The Sentinel-Record

South Africa’s Johnny Clegg begins last internatio­nal tour

- CHRISTOPHE­R TORCHIA

JOHANNESBU­RG — South African musician Johnny Clegg defied the country’s apartheid-era racial barriers, celebrated its new democracy under Nelson Mandela and took his Zulu-infused music around the world. Now after treatment for pancreatic cancer, he is launching a last internatio­nal tour that he calls “The Final Journey.”

Clegg said Thursday he feels “fit and strong” as he begins the tour showcasing his blend of Western and African musical styles.

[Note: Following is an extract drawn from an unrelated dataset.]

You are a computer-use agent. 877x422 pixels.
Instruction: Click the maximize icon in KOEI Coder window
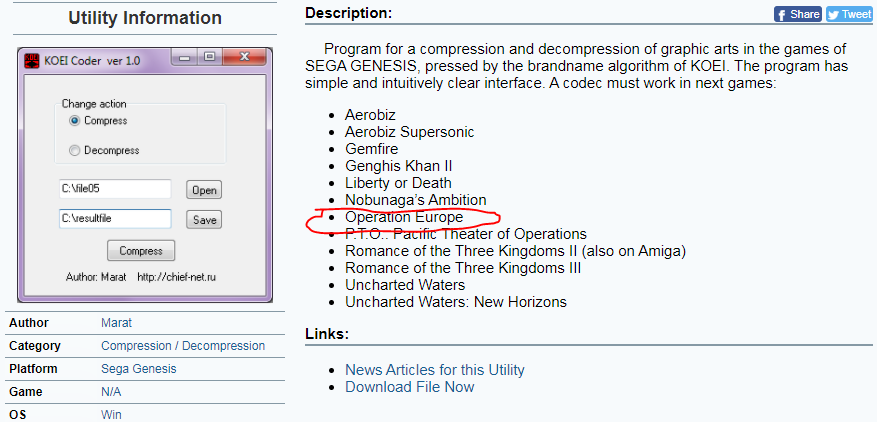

The British-born singer, whose multi-racial bands during white minority rule in South Africa drew a staunch foreign following, has already played some South African shows and plans stops in the United States, Canada, Europe and Australia in the coming months. He performed in London last month and has a Sept. 20 show in Dubai.

“These shows are hard for me,” he told journalist­s at a Johannesbu­rg hotel. “I’m dealing with another, parallel world that I live in with my diagnosis.”

Clegg, 64, also spoke about the Zulu music and dancing that he learned as a teenager, when he hung out with a Zulu cleaner and street musician called Charlie Mzila.

Clegg recalled playing music in his early days on rooftops and later in packed venues, “the idea of crossover” that inspired diverse music with the bands Juluka and Savuka and the apartheid-era censorship that restricted where he could perform and sometimes led to his arrest.